[Screenshot grounding data]
Start of Block
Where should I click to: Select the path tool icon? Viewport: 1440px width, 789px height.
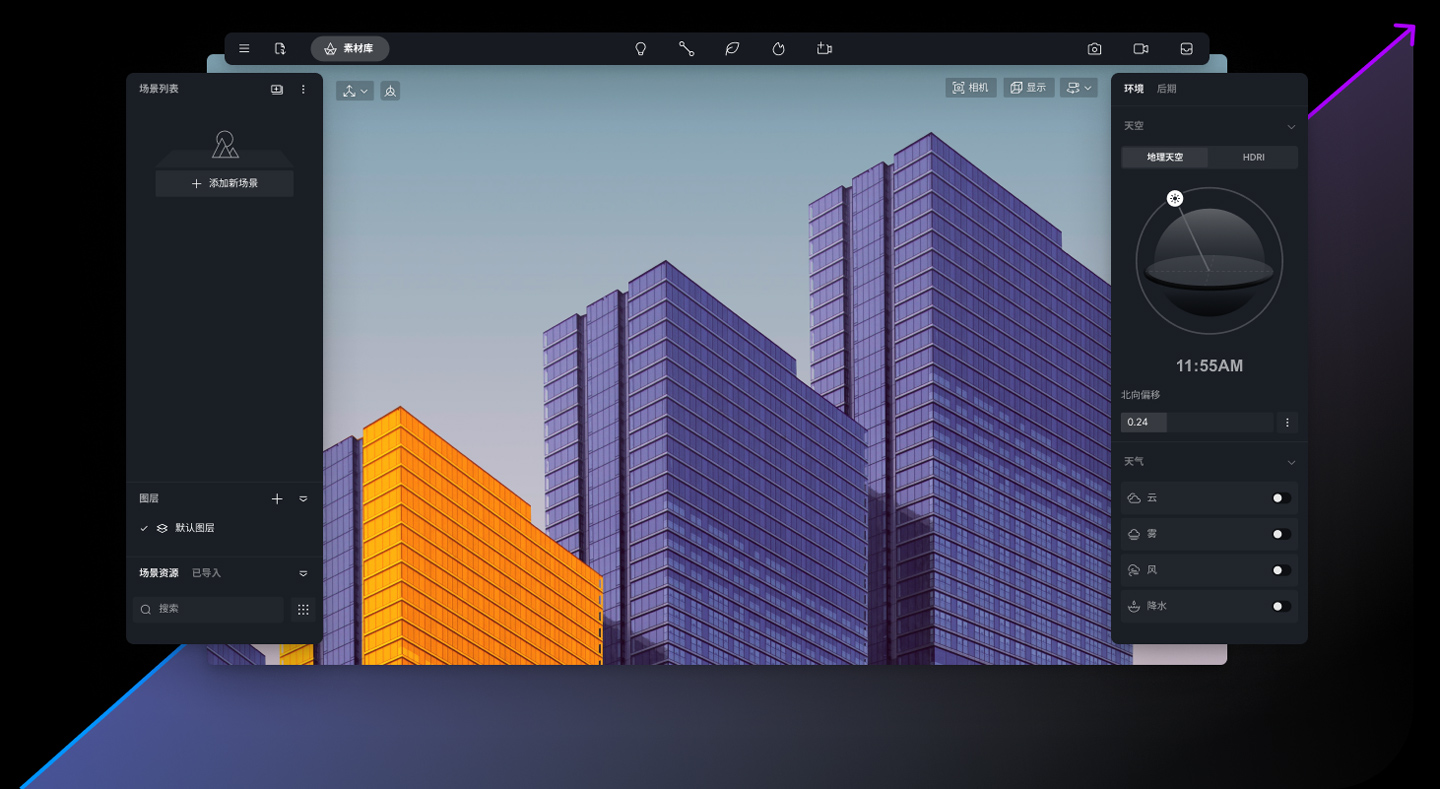click(687, 49)
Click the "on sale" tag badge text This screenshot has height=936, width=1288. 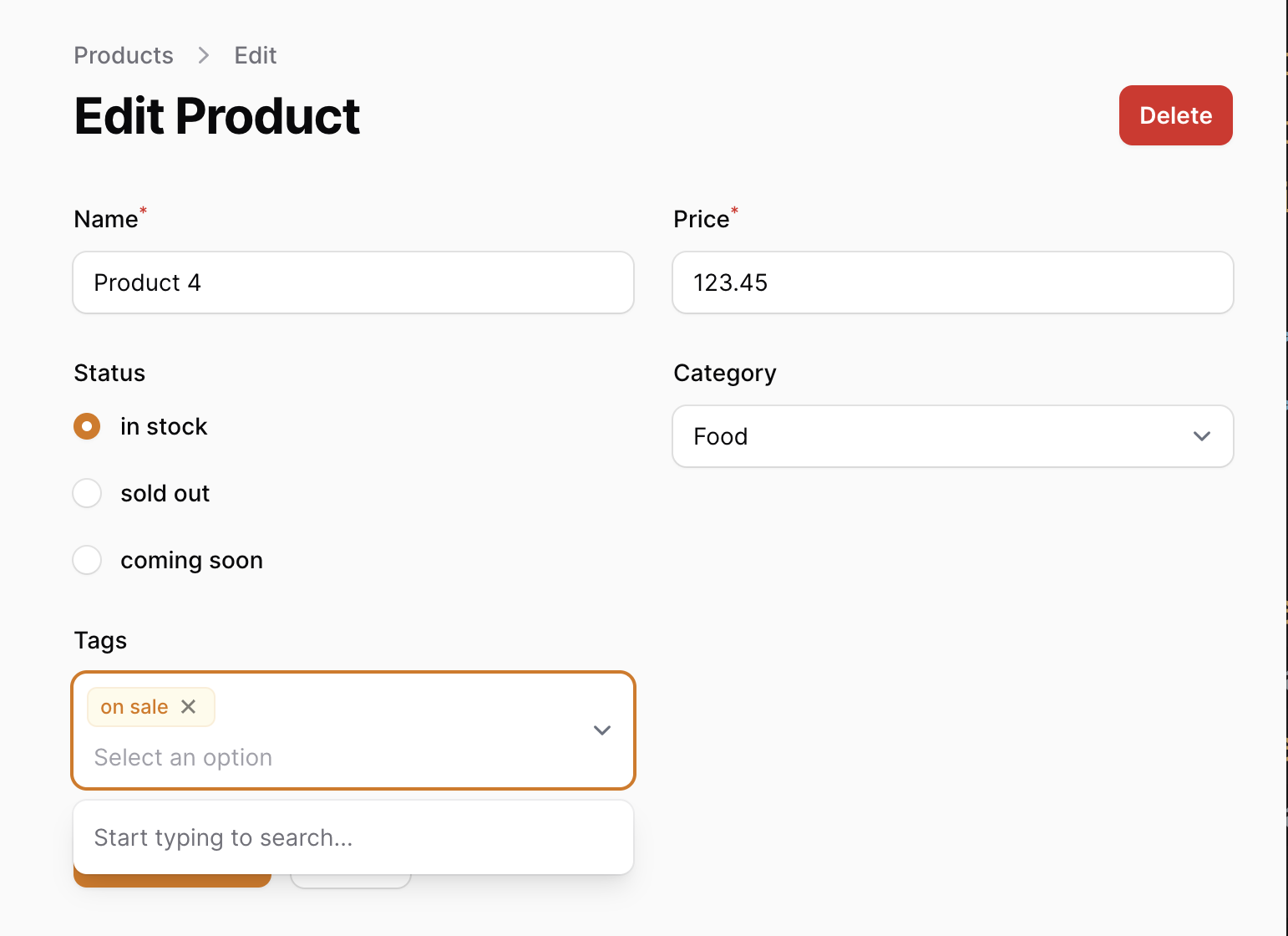[x=134, y=707]
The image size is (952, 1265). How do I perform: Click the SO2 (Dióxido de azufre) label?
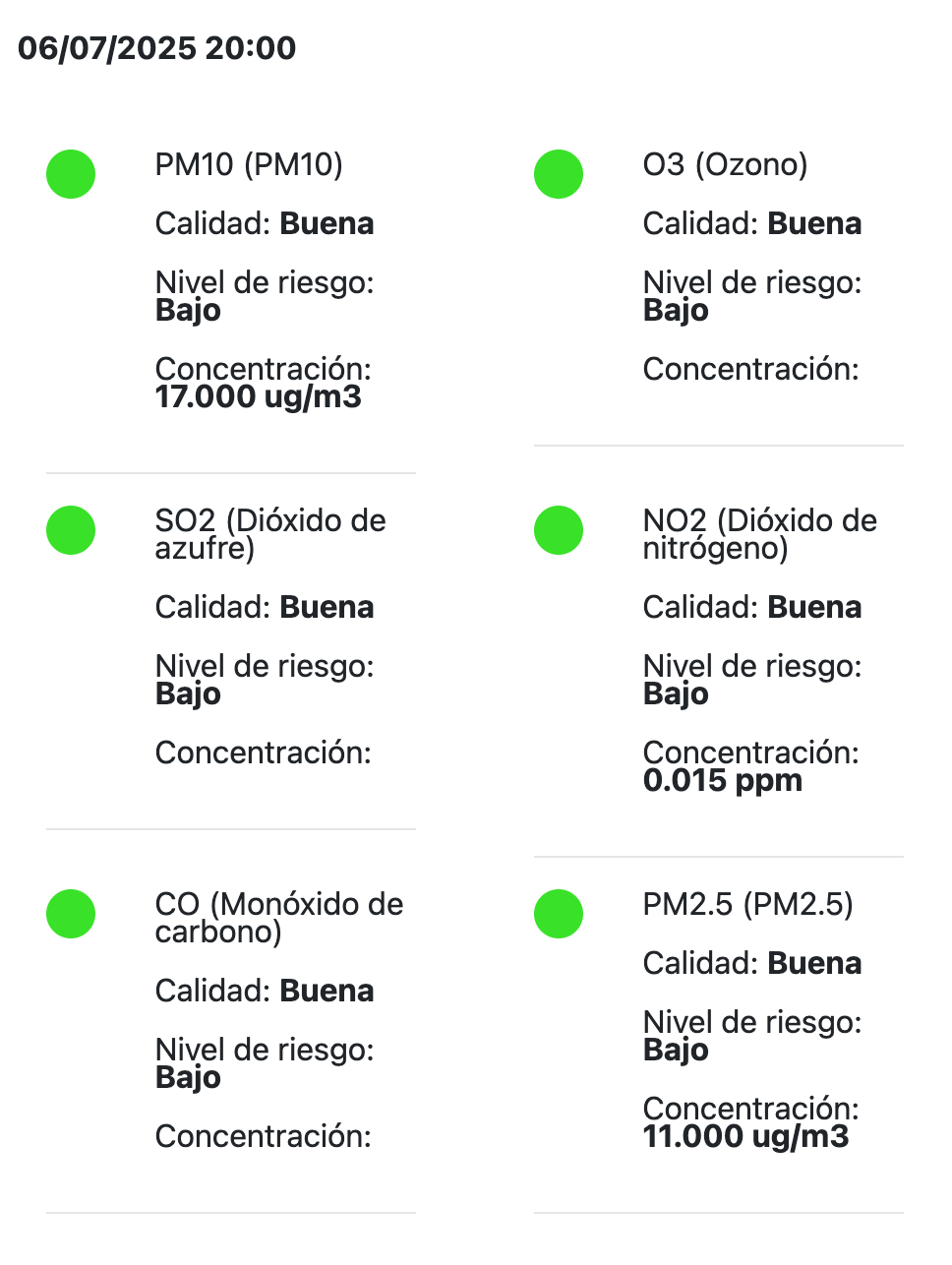(269, 534)
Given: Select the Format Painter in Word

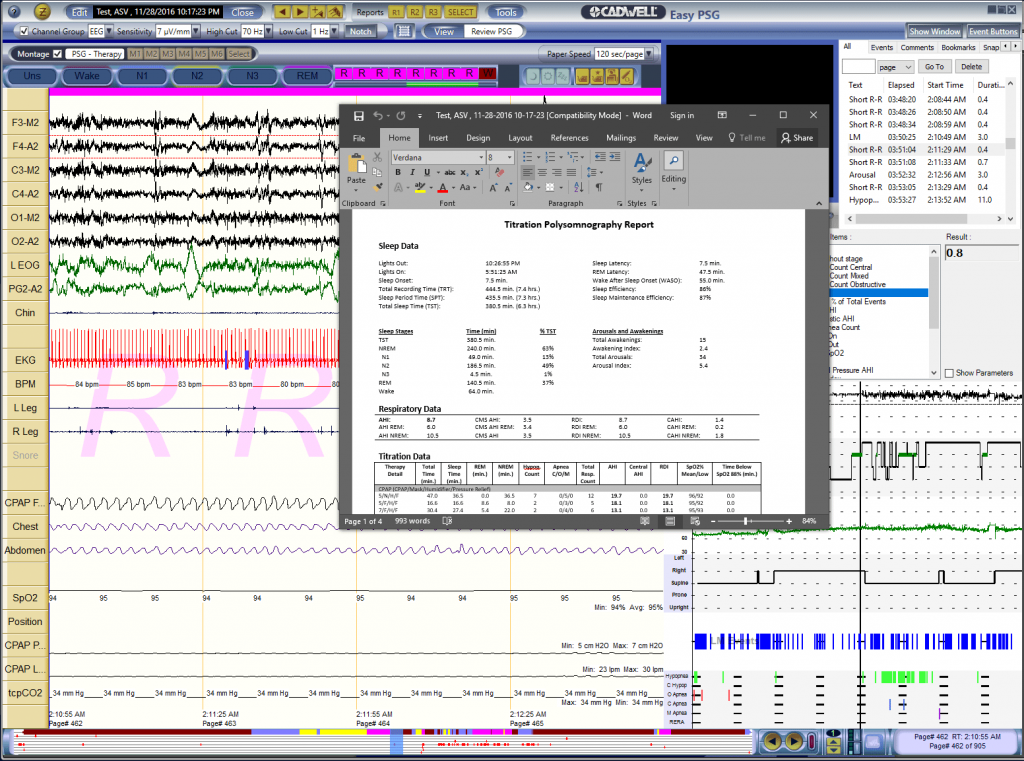Looking at the screenshot, I should point(378,187).
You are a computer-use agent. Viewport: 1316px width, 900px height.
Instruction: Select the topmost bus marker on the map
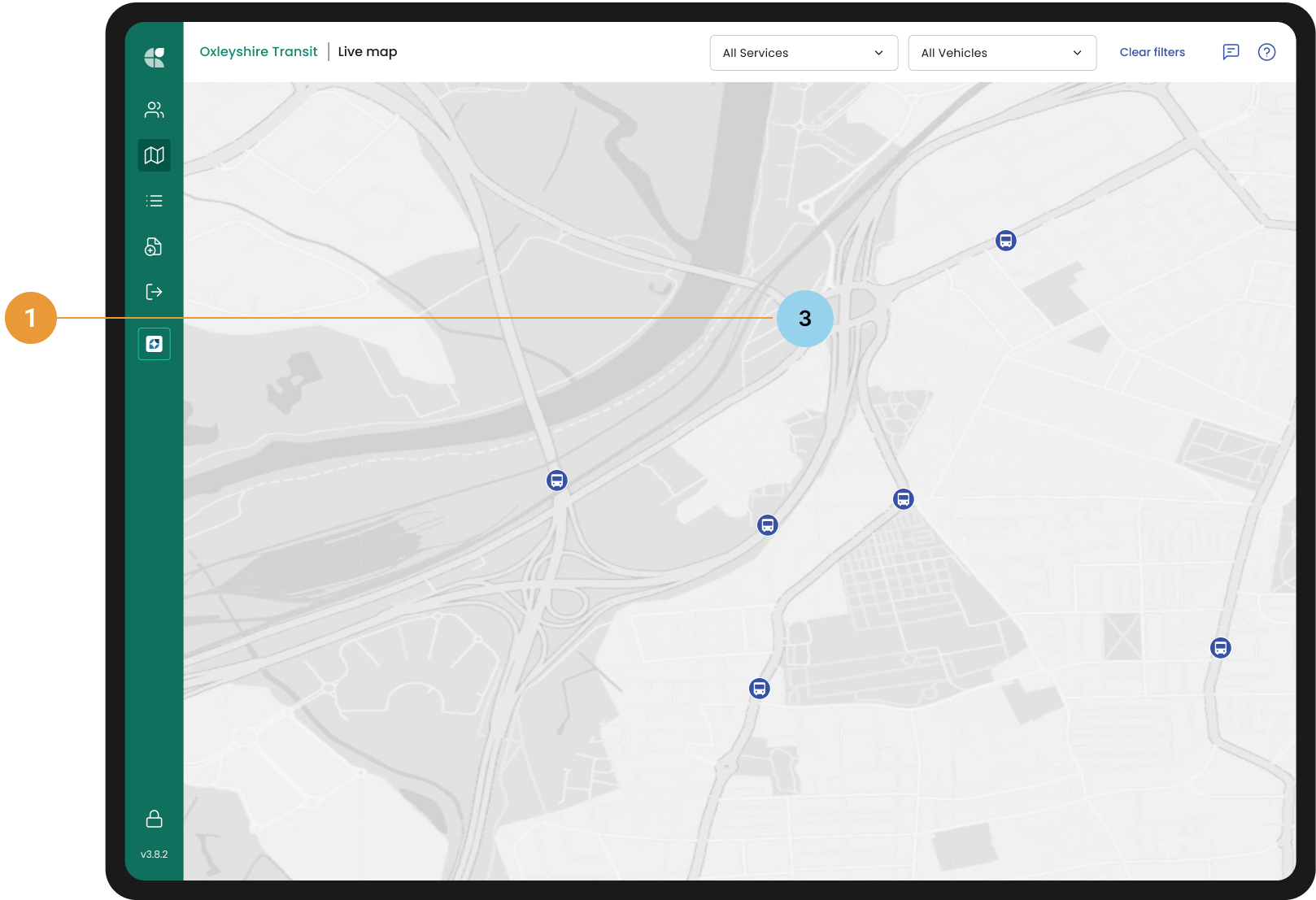tap(1005, 241)
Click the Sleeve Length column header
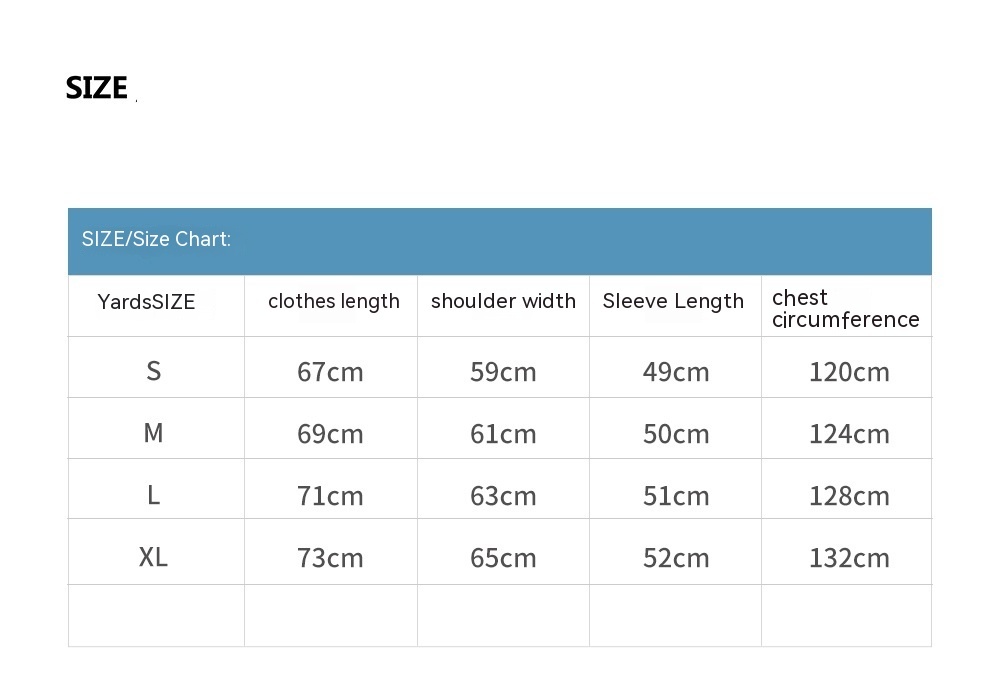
End of Block
> [Description of the task] Print the lines from the one that contains "Instruction: Select the" through the last line of the data, exactly and in full, and no other lines. Pictures are not part of the copy.

> [Answer to this exercise]
Instruction: Select the topmost bus marker on the map
tap(1005, 241)
Click the Sleeve Length column header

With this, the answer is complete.